Reinterpretando el mapa

La tentación de Venecia

El sol de la primavera empieza a iluminar los callejones normalmente sombríos del Cannareggio, el más populoso distrito (sestiere) de Venecia. Hemos dejado atrás el rumor de los motores de los vaporetti, las embarcaciones tradicionales del transporte público de la laguna, en algún lugar entre Madonna dell’Orto y las Fondamente Nuove, allí donde apenas unos niños juegan a la rayuela en alguna plaza mientras las ancianas vuelven de la compra, camino del ghetto, uno de los últimos barrios judíos del mundo, la Serenissima hace un insospechado honor a su sobrenombre.

Venecia es una gran contradicción. Una de las ciudades más relevantes de la historia europea, de entre las más turísticas –y turistificadas- del continente, la más reconocible… y, a la vez, un lugar donde el tiempo se detuvo en algún momento del siglo XX, allá cuando Italia todavía era el estereotipo que dibujan los cineastas estadounidenses, donde todavía existe una tranquilidad infinita, casi desconocida.

En el medio de una albufera -la laguna salobre que lleva su nombre- la ciudad histórica de Venecia es un conjunto de más de 100 islas unidas por 400 puentes. Aunque el municipio se extiende más allá, rodeando casi totalmente los 50 km de laguna, desde Mestre y Marghera, en la tierra firme, hasta el Lido, la franja de arena que la separa del mar donde se estableció el barrio costero en el que se celebra el famoso festival y las islas de Murano, Burano o Torcello, el centro histórico, el mayor de Europa, reconocible por su forma de raspa de pescado, está en mitad de la laguna, separado de todo y solo unido por el continente por un puente –el de la Libertad- que sirve tanto al ferrocarril como al tráfico rodado y los servicios de transporte marítimo.

La asombrosa sorpresa veneciana pasa inadvertida a muchos, a la mayoría. Es lógico. Venecia es un lugar mil veces imaginado y otras tantas copiado.
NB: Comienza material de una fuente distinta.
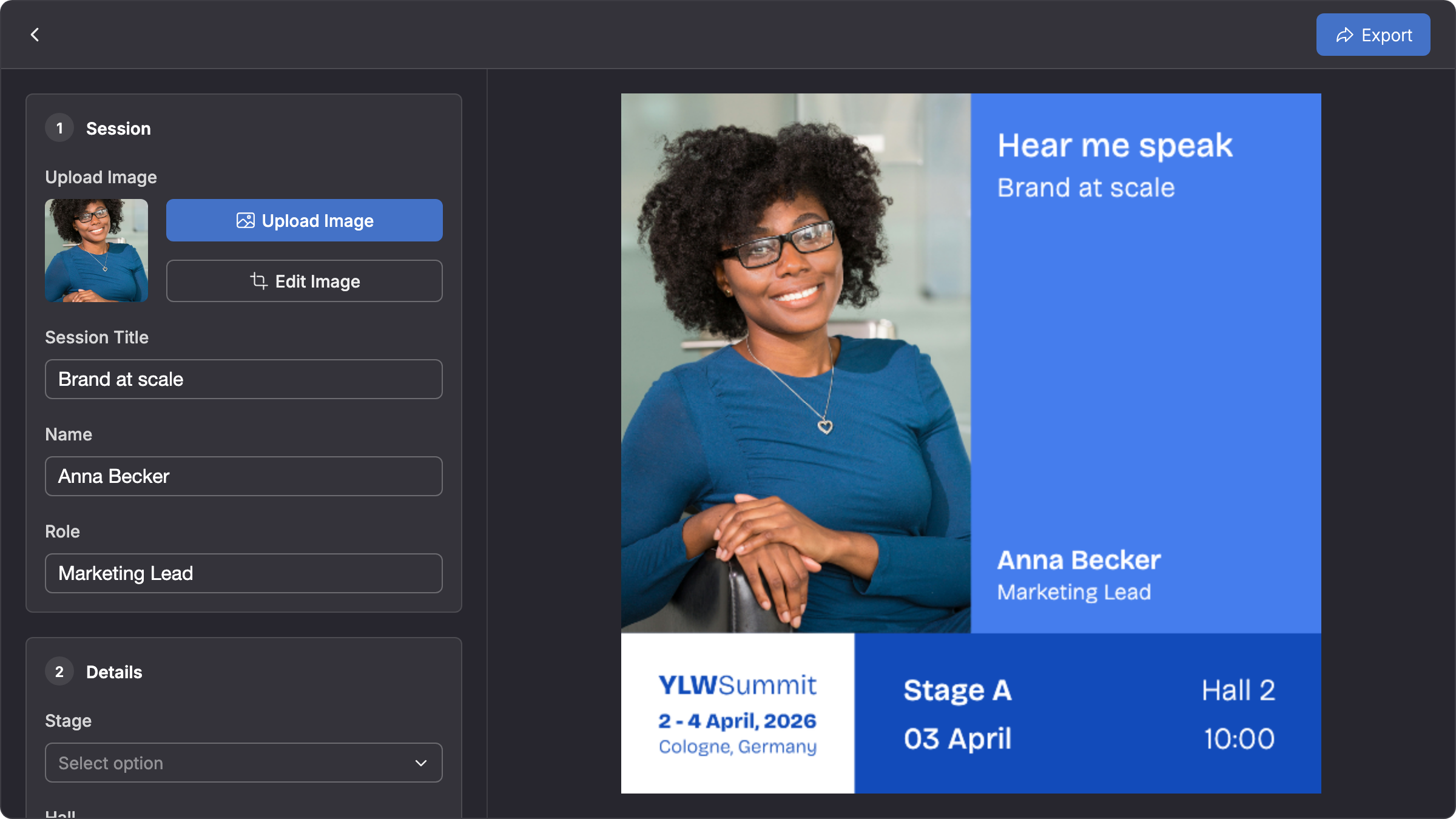Go back using the left chevron arrow
This screenshot has height=819, width=1456.
(35, 35)

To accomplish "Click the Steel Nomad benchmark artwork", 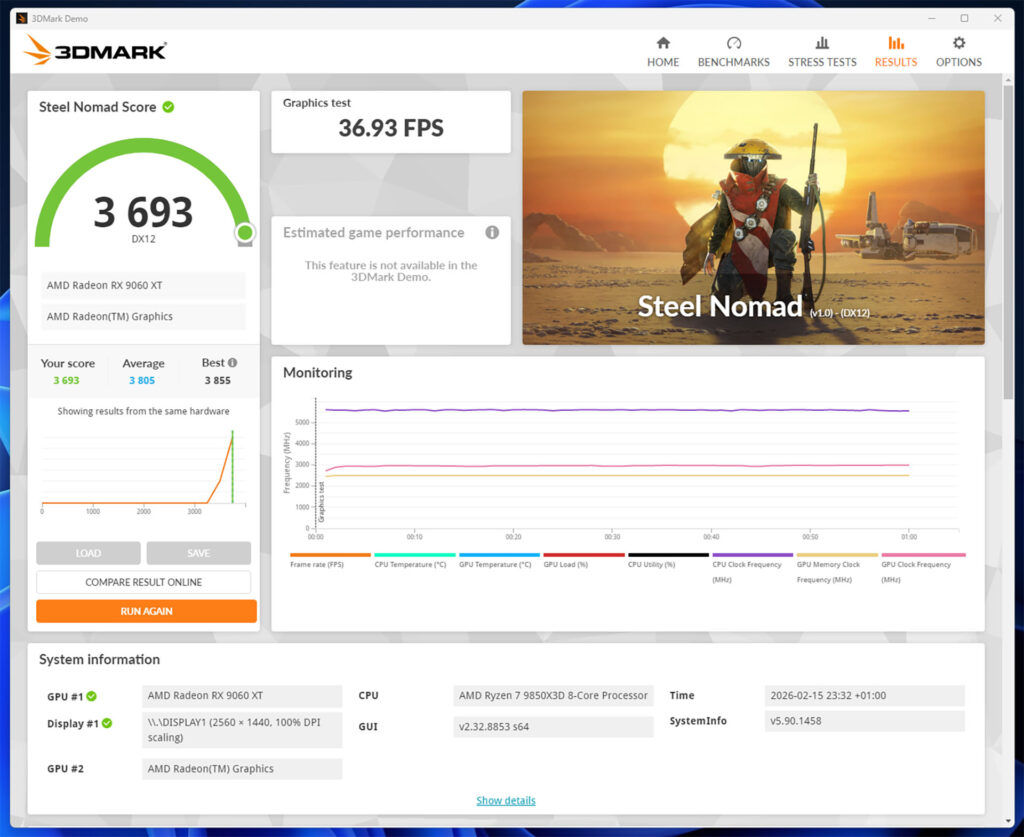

No hay lugar del mundo que no se precie de tener cerca una ‘venecia’: la de los Alpes, la del Norte, la de Escandinavia, la belga, la portuguesa… Ignoran que Venecia es algo más que una ciudad con canales, que más allá de la concurridas Lista di Spagna y Strada Nuova, las calles que dan la bienvenida a los turistas cargados de maletas que desembarcan en el puerto del Tronchetto o en los autobuses de Piazzale Roma, en su camino hacia sus hoteles, hay algo totalmente distinto, una forma de ver la vida.

Nunca deja de fascinarme la extraña sensación que se descubre cada vez que al llegar en tren a la estación de Santa Lucia, un templo al ferrocarril de arquitectura racionalista del que parte el Simplon Orient Express y que sirve de puerta de conexión entre dos dimensiones: la de la vulgar tierra firme y la de Venecia. La bienvenida a otro mundo la da ese conjunto de emociones que provocan el aroma del agua salada, la peculiar luz de la laguna, el tráfico incesante de los vaporetti por el Gran Canal, bajo el infame puente de la Constitución de Santiago Calatrava –el último de los cuatro únicos puentes que cruzan sobre la via acquea principal-…

Que hubo un tiempo en que Venecia reinó sobre el Adriático es difícil de esconder: lo confiesan sin tapujos la impresionante basílica bizantina de San Marcos, frente a su campanario –reconstruido tras un terremoto-, o su archiconocido Palacio Ducal, del que parte el puente de los Suspiros. También la inmensa colección de palacios del Canal Grande, desde la Ca’ D’Oro hasta Ca’ Rezzonico, el Fondaco dei Tedeschi –antigua oficina de correos, reconvertida en galería comercial de lujo- o el mismísimo puente del Rialto, con sus joyerías, el monumento más icónico de la ciudad. Pero si la arquitectura veneciana nos evoca el milenio de República marítima, los comerciantes como Marco Polo y la exagerada exaltación de riqueza de la oligarquía gobernante, creo que el verdadero mito veneciano es el que nace con su derrota.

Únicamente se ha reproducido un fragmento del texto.